Freedom of speech and freedom of the press are both abridged when government agencies prohibit their employees from speaking with the media on matters of public import. An unqualified ban on public employees granting media interviews, “especially when backed up by the threat of adverse personnel action, remains presumptively unconstitutional as a prior restraint on speech.” Frank D. LoMonte, Putting the ‘Public’ Back into Public Employment: A Roadmap for Challenging Prior Restraints That Prohibit Government Employees from Speaking to the News Media, 68(1) Kan. L. Rev. 1, 3 (2019). Such prior restraint impedes the free flow of information and ideas in dealing with matters of public concern. This undermines the principle of informed self-governance that the First Amendment exists to protect. See Garrison v. Louisiana, 379 U.S. 64, 74–75 (1964) (“[S]peech concerning public affairs is more than self-expression; it is the essence of self-government.”); see also Richmond Newspapers v. Virginia, 448 U.S. 555, 575 (1980) (freedom of speech and press “share a common core purpose of assuring freedom of communication on matters relating to the functioning of government”).
To be sure, the Supreme Court has determined that public employers have the right to control their employees’ speech when they are speaking pursuant to their official duties. Garcetti v. Ceballos, 547 U.S. 410, 421-22 (2006). But the Court subsequently clarified that this control applies only to speech that is “ordinarily within the scope of [the] employee’s duties, not [when] it merely concerns those duties.” Lane v. Franks, 573 U.S. 228, 240 (2014). As many — if not most — public employees have no official duty that requires or entails speaking to the media, their communication with members of the press falls outside of the strict employer control authorized by Garcetti.

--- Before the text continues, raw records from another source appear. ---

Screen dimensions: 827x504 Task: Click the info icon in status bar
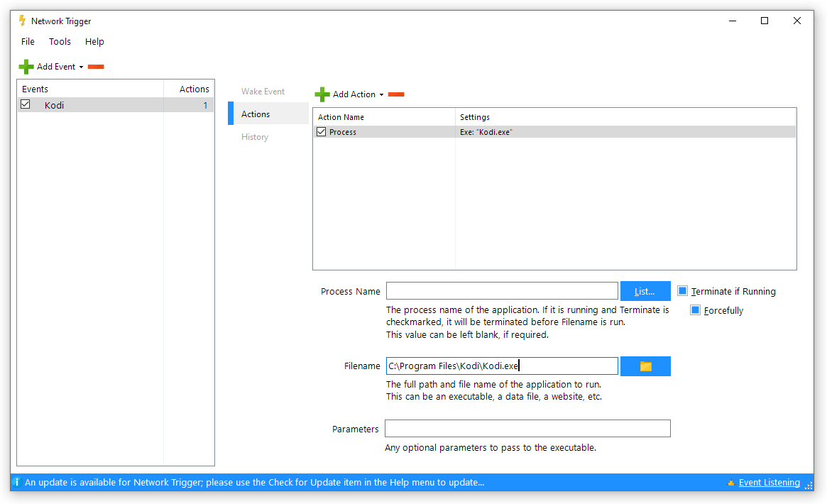[16, 483]
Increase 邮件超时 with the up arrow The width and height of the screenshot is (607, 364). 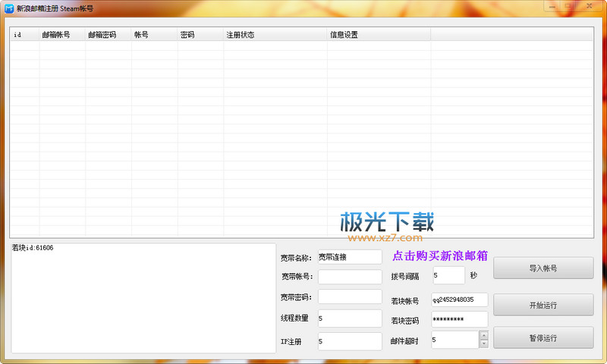(x=483, y=336)
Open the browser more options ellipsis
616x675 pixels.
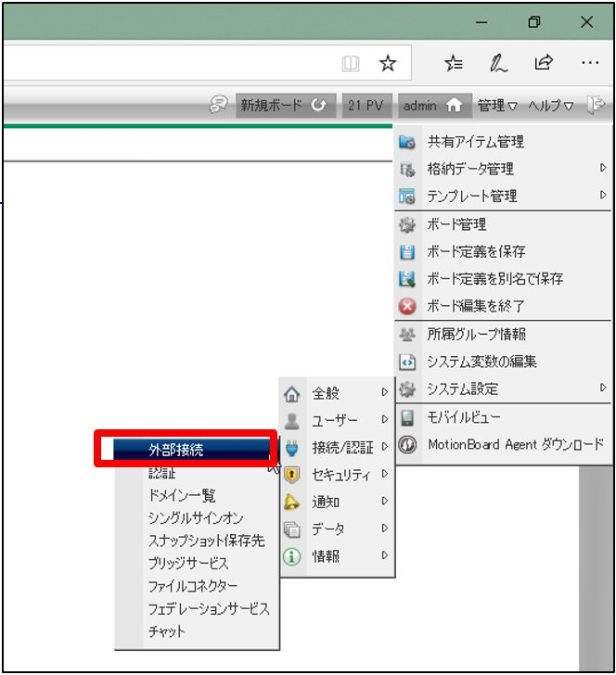coord(589,63)
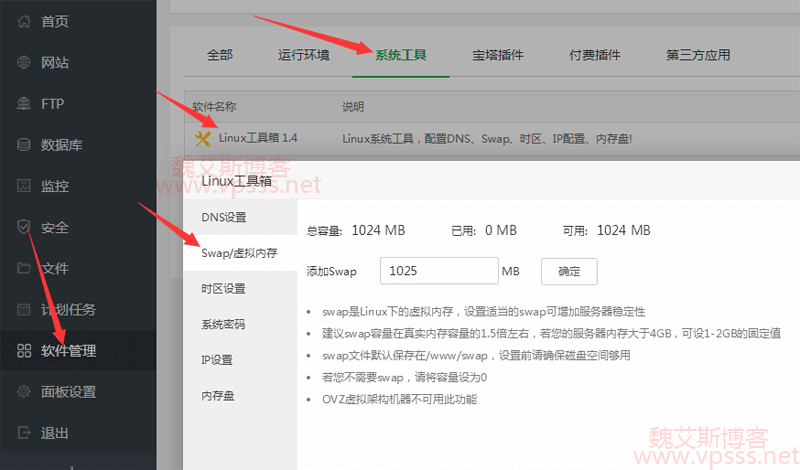Open 内存盘 in the toolbox menu
Viewport: 800px width, 470px height.
pos(217,396)
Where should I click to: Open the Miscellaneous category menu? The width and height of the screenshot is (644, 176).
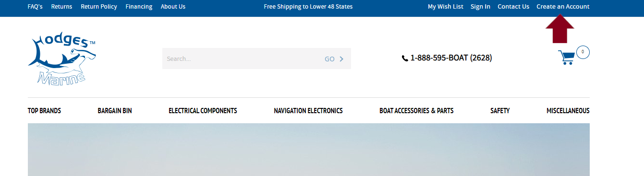tap(568, 111)
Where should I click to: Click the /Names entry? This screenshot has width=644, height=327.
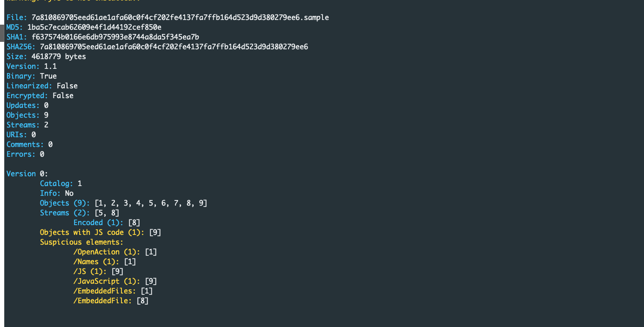[86, 262]
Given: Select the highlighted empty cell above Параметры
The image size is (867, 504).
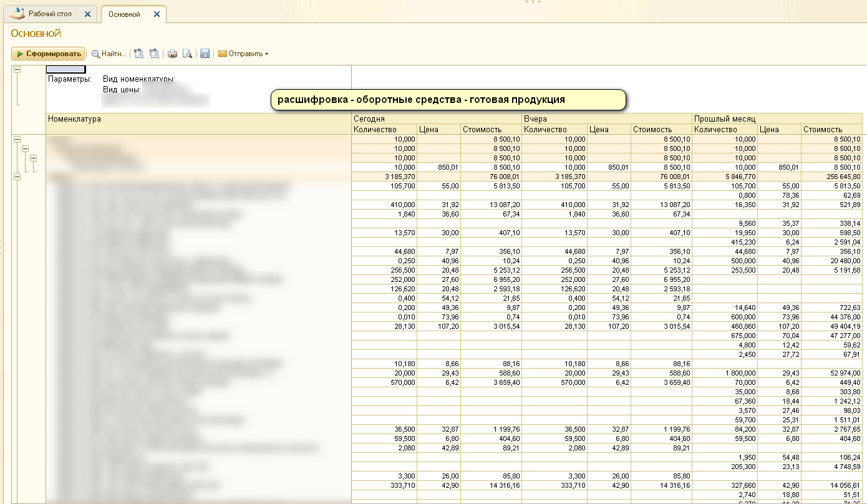Looking at the screenshot, I should click(x=66, y=69).
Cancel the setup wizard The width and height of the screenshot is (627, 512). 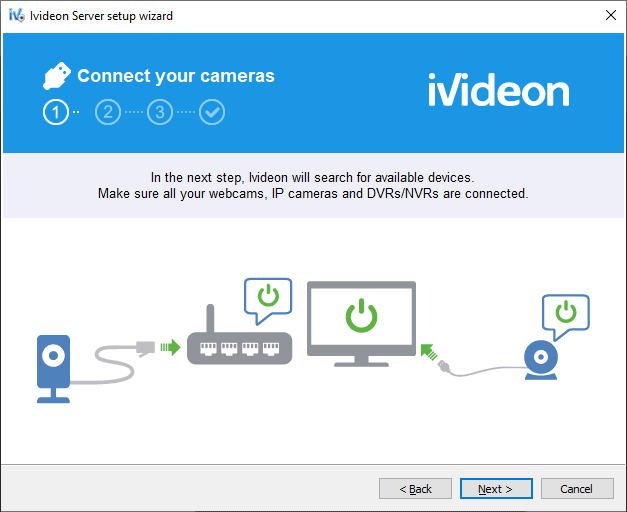(x=577, y=488)
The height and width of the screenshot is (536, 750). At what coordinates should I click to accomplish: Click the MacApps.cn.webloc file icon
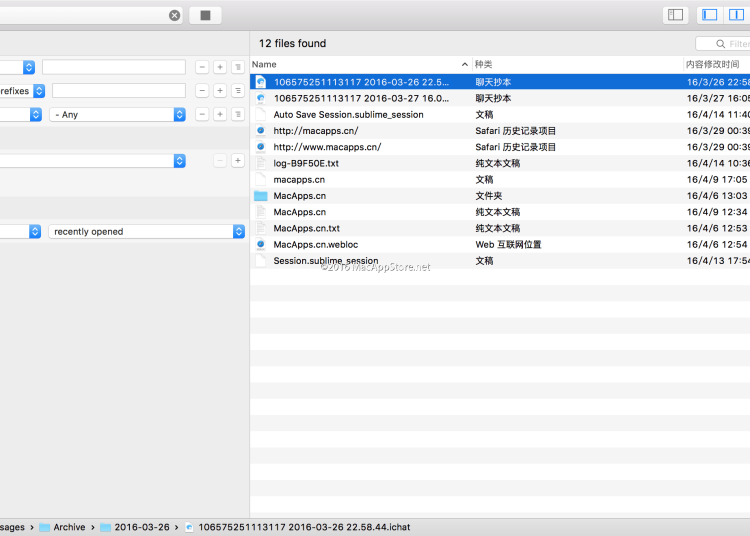(261, 244)
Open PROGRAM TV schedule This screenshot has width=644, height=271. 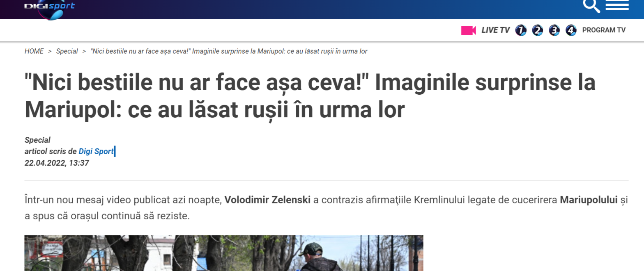(x=604, y=30)
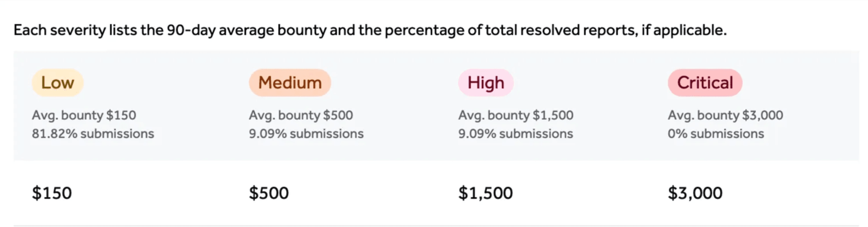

Why Censoring Government Employees Matters:
Public employers’ restrictions on their employees speaking to the press hinder the media’s ability to obtain information and relay it to the public. Unfortunately, public employer restrictions are increasingly prevalent. According to the Society of Professional Journalists, “three-quarters of reporters who cover federal agencies said they must get approval from public affairs officers before interviewing an agency employee”; and 40% of government public information officers who were surveyed said they have blocked specific reporters from talking to employees because of past unfavorable stories. Public Information Officers, Soc’y of Pro. Journalists (last visited April 8, 2021). Correspondingly, employees may feel they cannot speak up about a variety of issues, including disclosing vital public information, without risking adverse employment action.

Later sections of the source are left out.